By Julie Wright
There is a song by The Smiths where the first line is, “I know I’m unlovable. You don’t have to tell me . . .”
Sometimes we write characters like that, characters who are hard to relate to, hard to like, hard to care about.
Hi. My name is Julie Wright. I write those kinds of characters. The problem is that I never feel like I’m writing those kinds of characters. I happen to love the unlovable. I think sarcasm is funny. I think bitter people sometimes have a right to a good rant. And I think the flaws in each person—the flaws we all have whether we admit it or not—make us wonderfully human.
Jordan has been doing a blog series on creating sympathetic characters. She’s already mentioned the “street rat” and the princess. So you understand already that flawed does not have to equate to evil. But sometimes we writers forget to add the details of our thief sharing his entire meal with a few beggar children. Sometimes we writers know those details, but never get them on the page. For example:
In my novel My Not-So-Fairy-Tale Life, my heroine is horrible. She is sarcastic, bitter, angry and rebellious. She is angst personified. I love her. But not everybody loves her right at the beginning. She’s one of those characters you have to learn to love. While submitting the book in the beginning, I failed to put in those details about her past and present that made her lovable. I knew those details, but it took me a couple of edits to get them down on the page so the reader knew too. Once those details were there, even if you started out not liking her, you couldn’t help but at least understand her by the end.

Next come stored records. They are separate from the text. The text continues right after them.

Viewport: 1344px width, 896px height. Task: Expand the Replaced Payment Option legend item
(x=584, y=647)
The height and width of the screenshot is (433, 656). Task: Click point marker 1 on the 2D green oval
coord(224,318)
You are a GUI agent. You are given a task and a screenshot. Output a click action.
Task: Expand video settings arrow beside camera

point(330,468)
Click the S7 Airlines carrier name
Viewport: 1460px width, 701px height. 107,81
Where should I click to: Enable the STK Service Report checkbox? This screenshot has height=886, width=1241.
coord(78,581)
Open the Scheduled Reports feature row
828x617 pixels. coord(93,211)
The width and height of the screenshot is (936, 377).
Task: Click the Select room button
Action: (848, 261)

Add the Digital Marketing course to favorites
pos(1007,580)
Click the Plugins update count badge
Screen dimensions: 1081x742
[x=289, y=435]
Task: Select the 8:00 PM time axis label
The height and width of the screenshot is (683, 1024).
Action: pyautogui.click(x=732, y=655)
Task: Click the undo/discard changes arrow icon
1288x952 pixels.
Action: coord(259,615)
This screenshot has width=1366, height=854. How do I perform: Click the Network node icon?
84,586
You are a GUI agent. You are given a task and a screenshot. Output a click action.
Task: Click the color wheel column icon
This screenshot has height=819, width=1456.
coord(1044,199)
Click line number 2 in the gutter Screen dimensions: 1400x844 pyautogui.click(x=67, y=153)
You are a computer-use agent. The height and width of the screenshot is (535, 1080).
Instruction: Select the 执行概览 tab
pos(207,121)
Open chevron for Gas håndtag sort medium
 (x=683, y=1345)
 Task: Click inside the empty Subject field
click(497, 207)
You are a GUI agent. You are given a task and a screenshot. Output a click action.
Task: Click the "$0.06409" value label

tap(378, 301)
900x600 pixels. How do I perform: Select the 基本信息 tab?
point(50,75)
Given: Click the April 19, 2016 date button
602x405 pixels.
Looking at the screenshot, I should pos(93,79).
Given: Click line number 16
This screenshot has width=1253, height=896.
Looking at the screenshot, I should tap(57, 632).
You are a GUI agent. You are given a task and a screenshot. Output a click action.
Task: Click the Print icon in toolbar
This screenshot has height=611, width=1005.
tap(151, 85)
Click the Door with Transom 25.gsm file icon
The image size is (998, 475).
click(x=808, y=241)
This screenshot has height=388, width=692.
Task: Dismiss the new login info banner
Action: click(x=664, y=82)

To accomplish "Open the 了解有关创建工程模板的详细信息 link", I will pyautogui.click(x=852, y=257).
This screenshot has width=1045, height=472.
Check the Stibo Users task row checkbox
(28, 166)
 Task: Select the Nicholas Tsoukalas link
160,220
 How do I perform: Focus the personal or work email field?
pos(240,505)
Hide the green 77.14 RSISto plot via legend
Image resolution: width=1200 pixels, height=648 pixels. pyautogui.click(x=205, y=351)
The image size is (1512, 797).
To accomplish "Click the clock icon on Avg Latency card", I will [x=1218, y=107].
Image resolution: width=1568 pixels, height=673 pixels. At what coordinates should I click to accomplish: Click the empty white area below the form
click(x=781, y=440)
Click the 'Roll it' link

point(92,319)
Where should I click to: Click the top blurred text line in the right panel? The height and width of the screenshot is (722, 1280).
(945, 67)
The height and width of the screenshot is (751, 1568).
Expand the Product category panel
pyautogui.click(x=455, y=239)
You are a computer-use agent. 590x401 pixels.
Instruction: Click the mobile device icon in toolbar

To start out with someone who is reprehensible and then grow to love them makes for a fun journey for the reader as well as the character. It allows the reader access to understand other people, other motives, other walks of life. It allows the reader to grow and find compassion and comprehension within themselves.
I don’t write the unlovable as a moral object lesson for readers. I think I write them because I was so unlovable for so many years of my youth and I can relate to the unlovable. I am horribly flawed and yet I feel like I have worth—value. If I feel that way, then surely others do as well.
But how do you write snarky, ill-tempered characters and keep readers from throwing your book across the room, or worse from writing you and demanding a refund?
Daphne Atkeson, someone I know from an online writer’s group for YA novels, created what she calls a “cheat sheet” of ways to establish early empathy (not sympathy, if we feel sorry for our characters, we end up making their journey too easy) for a character. She gathered this information from several craft books by Billy Mernitt, Michael Hague, Donald Maass and Orson Scott Card.
Here is her list with her permission:
- undeserved misfortune
- Liked or loved by someone else
- Good at something, has a strength
- Trying to improve or be good
- Wit or boldness
- Aware of his flaws
- Has some power
- Has a familiar flaw
- Shows forgiveness
- Self sacrifice
In My Not So Fairy Tale Life, I had to incorporate a lot of these things from this list in order to make her relatable to the reader. She was violently abused and neglected as a child so much of her thorny personality was built on purpose as her way of defending herself from getting hurt (undeserved misfortune). Her brother, who is a really nice guy, loves her irrevocably (liked or loved by someone else). She is actually incredibly intelligent (good at something).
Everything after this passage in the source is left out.